Stored entries
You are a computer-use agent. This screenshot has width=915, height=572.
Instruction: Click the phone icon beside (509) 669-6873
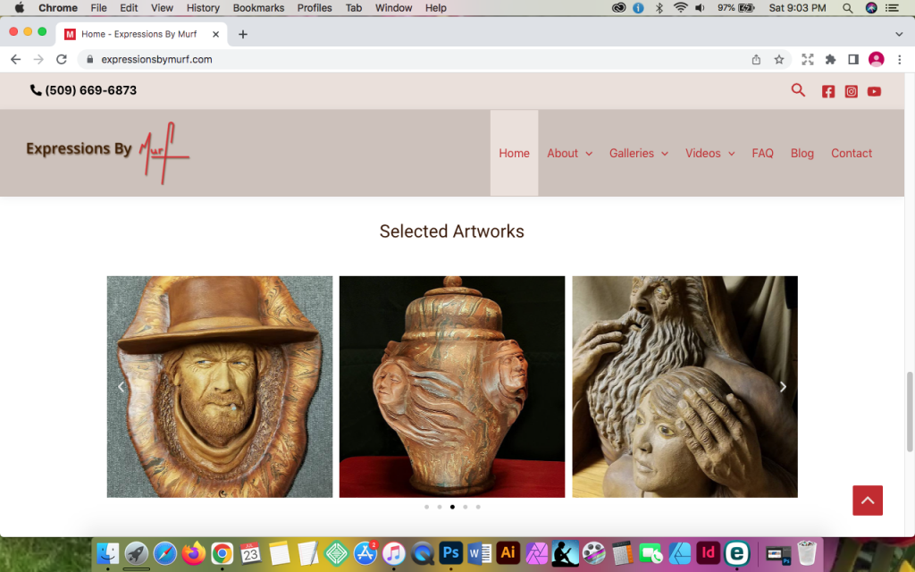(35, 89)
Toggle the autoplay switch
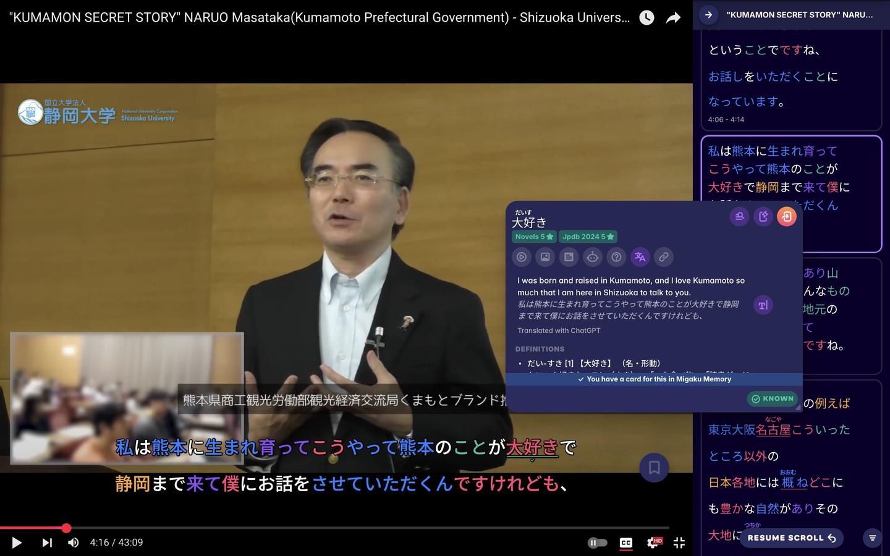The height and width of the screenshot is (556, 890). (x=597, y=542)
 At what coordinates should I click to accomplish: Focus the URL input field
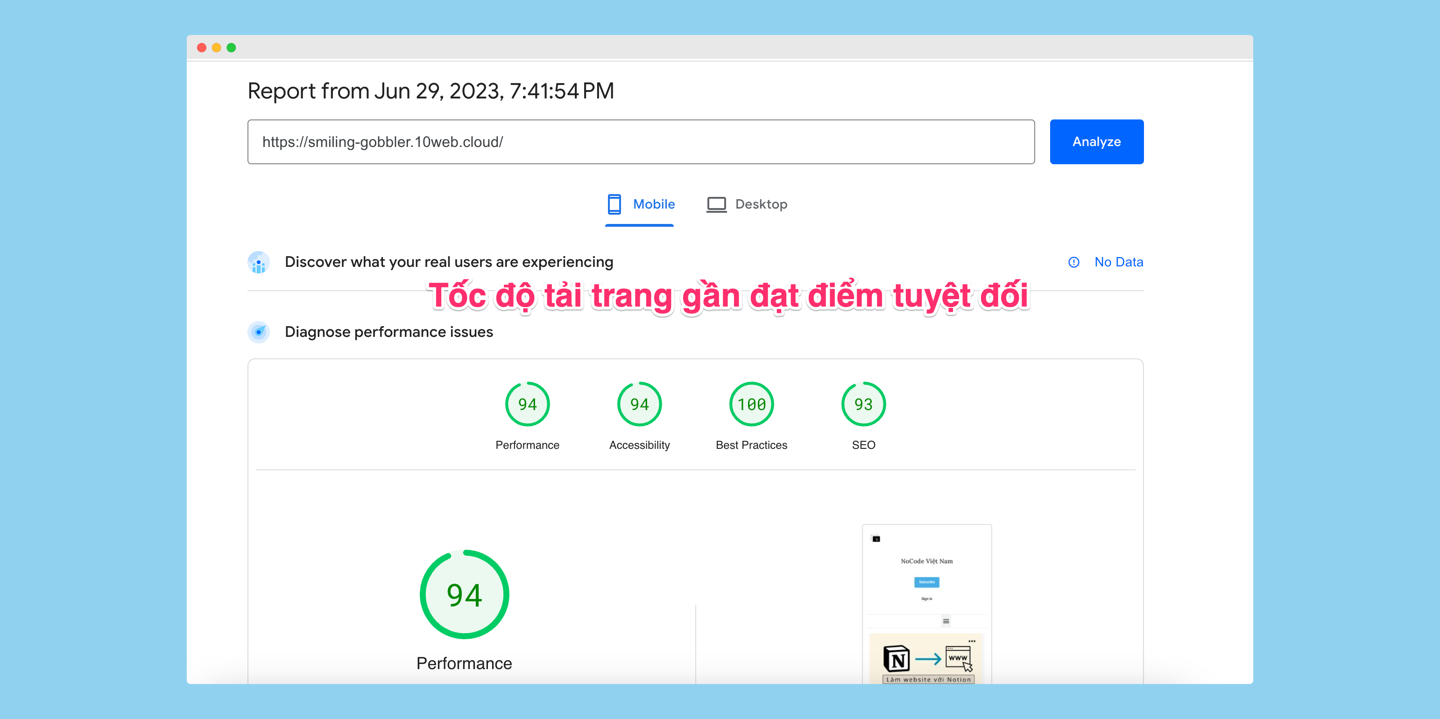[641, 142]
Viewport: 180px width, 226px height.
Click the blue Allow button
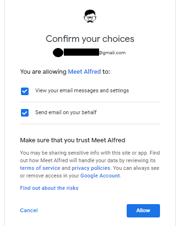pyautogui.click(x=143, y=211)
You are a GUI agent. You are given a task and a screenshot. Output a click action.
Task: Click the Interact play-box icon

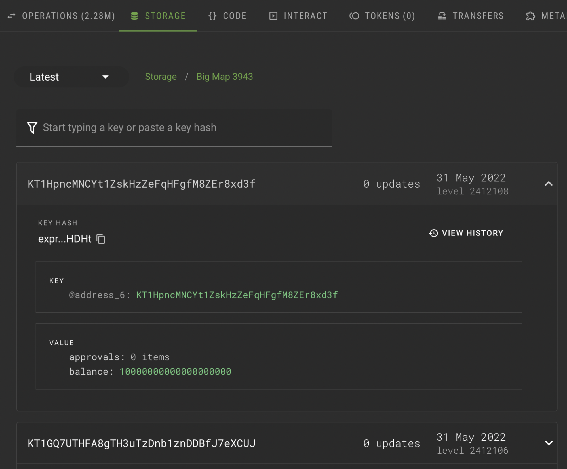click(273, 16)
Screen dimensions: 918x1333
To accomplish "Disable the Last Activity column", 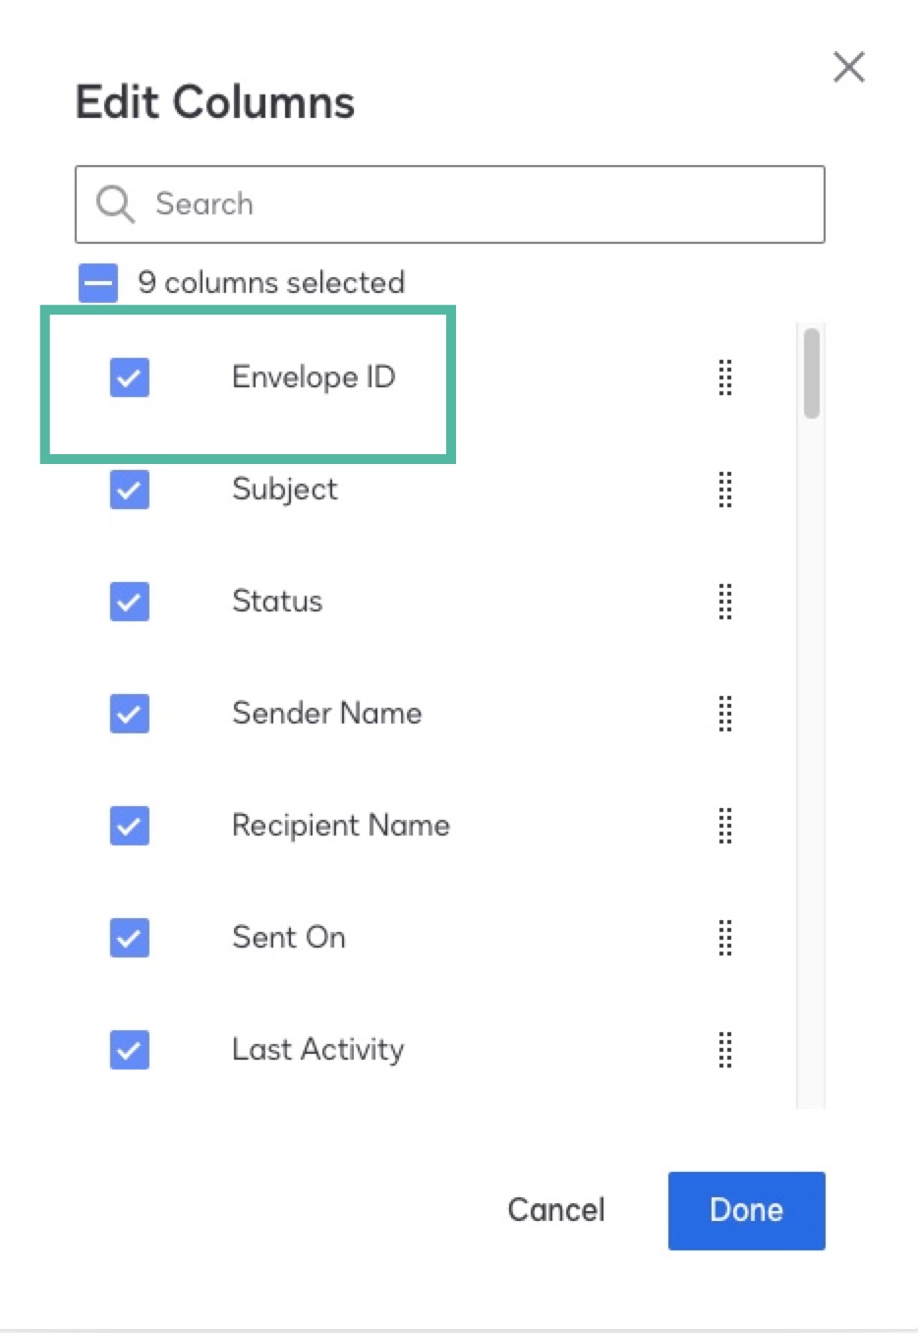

**WHAT YOU ARE ASKED TO DO:** Retype every line of the listing above word for word, leaving out the pictures.

**CORRECT OUTPUT:**
You are a computer-use agent. This screenshot has width=915, height=572.
Instruction: Click the phone icon beside (509) 669-6873
(35, 89)
Toggle the autoplay switch
The height and width of the screenshot is (556, 890). (x=597, y=542)
 At what coordinates should I click to accomplish: Focus the URL input field
[641, 142]
Viewport: 180px width, 226px height.
Click the blue Allow button
pyautogui.click(x=143, y=211)
You are a GUI agent. You are given a task and a screenshot. Output a click action.
Task: Click the Interact play-box icon

click(273, 16)
Screen dimensions: 918x1333
To accomplish "Disable the Last Activity column", 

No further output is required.